Potensi penurunan, dihitung berdasarkan hasil simulasi Global Trade Analysis Project (GTAP) dengan asumsi kenaikan 5 persen dari posisi tarif saat ini. Penurunan ekspor terbesar diproyeksikan akan menekan beberapa ekspor produk Indonesia. Untuk kelompok produk tekstil ekspor bisa minus 1,56 persen, alas kaki minus 2,2 persen, komoditas karet minus 1,1 persen, komoditas kepala sawit (CPO) minus 1,4 persen, produk mineral dan pertambangan minus 0,3 persen, dan komponen mesin listrik minus 1,2 persen.
"Nanti kalau masuk WTO, kita (Indonesia) diam saja dan tidak memberikan bukti bahwa kita belum bisa dianggap negara maju dan cuma pertumbuhan ekonomi 5 persen, konsekuensi sebagai negara maju maka akan berdampak terhadap Indonesia," katanya.

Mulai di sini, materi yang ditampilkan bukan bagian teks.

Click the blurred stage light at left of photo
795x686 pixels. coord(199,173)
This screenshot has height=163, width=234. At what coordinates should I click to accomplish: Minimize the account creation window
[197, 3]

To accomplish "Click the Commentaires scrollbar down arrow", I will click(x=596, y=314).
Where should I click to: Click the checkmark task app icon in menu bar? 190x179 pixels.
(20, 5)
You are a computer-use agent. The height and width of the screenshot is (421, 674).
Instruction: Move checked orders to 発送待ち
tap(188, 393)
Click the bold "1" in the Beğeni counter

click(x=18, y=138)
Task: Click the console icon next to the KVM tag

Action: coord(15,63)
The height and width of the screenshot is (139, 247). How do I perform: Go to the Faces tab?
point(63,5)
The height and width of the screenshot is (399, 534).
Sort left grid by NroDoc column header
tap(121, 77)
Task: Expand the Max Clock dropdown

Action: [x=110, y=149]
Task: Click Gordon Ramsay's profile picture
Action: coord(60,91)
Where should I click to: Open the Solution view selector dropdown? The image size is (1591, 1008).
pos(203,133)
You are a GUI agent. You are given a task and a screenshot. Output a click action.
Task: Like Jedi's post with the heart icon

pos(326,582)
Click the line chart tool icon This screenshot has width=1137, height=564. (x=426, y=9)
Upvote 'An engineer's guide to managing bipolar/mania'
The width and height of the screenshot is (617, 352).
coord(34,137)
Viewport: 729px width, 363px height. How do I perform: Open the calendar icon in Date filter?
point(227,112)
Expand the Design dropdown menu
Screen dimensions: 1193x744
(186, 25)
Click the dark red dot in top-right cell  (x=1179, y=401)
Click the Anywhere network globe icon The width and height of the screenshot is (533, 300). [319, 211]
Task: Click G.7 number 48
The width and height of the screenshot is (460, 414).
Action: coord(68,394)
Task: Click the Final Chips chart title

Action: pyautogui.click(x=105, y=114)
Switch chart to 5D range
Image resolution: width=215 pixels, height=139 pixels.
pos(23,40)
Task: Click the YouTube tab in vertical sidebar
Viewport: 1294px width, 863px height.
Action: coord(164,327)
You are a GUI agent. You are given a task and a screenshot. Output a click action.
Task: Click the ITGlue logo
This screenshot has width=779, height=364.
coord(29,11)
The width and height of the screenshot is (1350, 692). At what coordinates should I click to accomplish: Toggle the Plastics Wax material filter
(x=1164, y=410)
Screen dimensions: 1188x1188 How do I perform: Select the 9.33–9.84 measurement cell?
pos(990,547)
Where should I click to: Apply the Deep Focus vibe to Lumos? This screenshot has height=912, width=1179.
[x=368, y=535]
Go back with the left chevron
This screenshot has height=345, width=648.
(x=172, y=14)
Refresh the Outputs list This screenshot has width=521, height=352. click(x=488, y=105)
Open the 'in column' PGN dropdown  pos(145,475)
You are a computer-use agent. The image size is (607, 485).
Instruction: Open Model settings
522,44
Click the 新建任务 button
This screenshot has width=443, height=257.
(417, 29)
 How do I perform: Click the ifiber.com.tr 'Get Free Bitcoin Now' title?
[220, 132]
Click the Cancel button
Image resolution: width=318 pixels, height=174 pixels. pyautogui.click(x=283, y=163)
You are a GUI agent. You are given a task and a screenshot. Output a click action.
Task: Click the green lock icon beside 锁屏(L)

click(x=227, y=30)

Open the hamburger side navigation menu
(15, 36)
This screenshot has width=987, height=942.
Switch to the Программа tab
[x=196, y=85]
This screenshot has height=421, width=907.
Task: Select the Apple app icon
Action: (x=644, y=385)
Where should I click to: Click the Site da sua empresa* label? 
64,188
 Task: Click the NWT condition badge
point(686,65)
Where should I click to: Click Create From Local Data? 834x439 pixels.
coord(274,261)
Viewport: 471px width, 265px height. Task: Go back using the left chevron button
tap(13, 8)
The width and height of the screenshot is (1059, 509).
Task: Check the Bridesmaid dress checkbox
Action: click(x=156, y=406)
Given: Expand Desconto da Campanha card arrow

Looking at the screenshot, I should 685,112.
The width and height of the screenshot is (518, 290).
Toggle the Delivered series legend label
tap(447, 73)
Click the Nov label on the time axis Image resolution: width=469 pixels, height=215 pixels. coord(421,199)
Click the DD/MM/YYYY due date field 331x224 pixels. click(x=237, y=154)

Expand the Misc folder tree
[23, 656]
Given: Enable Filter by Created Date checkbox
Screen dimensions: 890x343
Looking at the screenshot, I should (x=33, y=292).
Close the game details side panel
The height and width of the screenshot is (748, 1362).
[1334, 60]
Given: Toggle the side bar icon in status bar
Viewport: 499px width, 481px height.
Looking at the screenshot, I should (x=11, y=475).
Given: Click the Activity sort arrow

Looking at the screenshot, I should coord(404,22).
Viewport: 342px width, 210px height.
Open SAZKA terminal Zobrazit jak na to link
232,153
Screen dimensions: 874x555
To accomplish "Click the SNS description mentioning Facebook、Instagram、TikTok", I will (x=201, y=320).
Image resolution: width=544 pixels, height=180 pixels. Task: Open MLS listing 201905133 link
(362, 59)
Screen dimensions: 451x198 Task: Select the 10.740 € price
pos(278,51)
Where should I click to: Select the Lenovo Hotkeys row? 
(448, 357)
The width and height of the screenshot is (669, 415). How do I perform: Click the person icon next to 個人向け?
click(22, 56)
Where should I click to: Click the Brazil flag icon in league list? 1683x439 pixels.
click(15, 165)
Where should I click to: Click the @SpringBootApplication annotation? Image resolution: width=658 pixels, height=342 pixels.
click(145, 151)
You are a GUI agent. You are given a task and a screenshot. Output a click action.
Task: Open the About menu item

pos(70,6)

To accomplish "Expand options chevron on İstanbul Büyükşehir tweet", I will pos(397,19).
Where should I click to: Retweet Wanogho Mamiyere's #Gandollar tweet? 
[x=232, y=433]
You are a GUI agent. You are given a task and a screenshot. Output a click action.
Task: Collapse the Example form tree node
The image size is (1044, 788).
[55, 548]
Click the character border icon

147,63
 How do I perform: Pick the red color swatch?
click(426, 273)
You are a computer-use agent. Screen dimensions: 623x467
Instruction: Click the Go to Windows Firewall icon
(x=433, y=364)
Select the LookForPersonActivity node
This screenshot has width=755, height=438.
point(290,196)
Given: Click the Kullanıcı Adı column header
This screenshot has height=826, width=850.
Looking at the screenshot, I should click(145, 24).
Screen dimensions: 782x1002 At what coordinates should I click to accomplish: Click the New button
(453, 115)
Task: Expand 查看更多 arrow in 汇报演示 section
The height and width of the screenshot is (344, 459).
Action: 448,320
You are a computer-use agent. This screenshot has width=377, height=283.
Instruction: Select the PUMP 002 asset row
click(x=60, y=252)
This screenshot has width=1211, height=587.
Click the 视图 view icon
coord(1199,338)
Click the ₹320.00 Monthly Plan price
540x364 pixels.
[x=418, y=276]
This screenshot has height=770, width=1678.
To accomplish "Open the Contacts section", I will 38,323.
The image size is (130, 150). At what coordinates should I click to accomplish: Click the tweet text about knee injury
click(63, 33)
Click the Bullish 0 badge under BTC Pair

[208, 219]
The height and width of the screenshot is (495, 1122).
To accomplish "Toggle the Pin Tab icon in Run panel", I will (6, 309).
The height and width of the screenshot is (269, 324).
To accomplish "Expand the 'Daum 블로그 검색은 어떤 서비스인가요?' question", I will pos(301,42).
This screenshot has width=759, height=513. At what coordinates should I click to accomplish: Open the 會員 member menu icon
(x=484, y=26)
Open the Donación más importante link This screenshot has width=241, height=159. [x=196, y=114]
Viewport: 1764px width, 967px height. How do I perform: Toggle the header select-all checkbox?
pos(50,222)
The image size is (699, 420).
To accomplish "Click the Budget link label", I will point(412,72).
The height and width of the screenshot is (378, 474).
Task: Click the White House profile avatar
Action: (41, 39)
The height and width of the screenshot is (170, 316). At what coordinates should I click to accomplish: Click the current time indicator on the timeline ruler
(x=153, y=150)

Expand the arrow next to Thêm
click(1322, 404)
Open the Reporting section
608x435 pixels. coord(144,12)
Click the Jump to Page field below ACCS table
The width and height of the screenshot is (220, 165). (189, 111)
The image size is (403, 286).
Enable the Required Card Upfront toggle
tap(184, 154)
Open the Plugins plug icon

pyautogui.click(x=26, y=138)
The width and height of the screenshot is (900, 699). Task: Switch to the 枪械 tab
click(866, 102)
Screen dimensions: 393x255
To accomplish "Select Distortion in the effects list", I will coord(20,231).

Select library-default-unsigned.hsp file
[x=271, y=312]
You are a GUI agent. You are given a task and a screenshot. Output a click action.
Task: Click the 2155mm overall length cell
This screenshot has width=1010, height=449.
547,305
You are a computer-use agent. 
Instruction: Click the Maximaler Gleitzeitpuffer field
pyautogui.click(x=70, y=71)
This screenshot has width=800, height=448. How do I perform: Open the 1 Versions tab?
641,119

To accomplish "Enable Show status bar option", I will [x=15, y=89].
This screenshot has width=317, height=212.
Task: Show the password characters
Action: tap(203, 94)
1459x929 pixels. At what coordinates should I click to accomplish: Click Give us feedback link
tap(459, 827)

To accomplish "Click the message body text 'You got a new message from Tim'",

Peneliti Indef Ahmad Heri Firdaus mengatakan jika tak mau kehilangan kemudahan seperti fasilitas pinjaman luar negeri atau soft loan dan technical assistance atau bantuan dari negara maju maka pemerintah harus melakukan protes kepada AS.Dia menilai, pemerintah harus tegas menyampaikan keberatan akan status negara maju tersebut. Protes dalam persidangan WTO bersama negara-negara yang juga dicoret dari daftar negara berkembang dinilainya akan lebih efektif.
"Kalau kita berhadapan dengan negara maju itu perlu amunisi yang banyak dan kuat. Apa saja? Tentu adalah argumentasi yang berlandaskan kajian atau data dan fakta di lapangan yang menunjukkan kita masih negara berkembang," katanya.
Sebelumnya, AS secara sepihak mengumumkan pencoretan 26 negara dari daftar negara berkembang, salah satunya Indonesia. Pencoretan ini dikhawatirkan akan menghapus fasilitas perdagangan ekspor dan impor yang diterima oleh negara-negara berkembang.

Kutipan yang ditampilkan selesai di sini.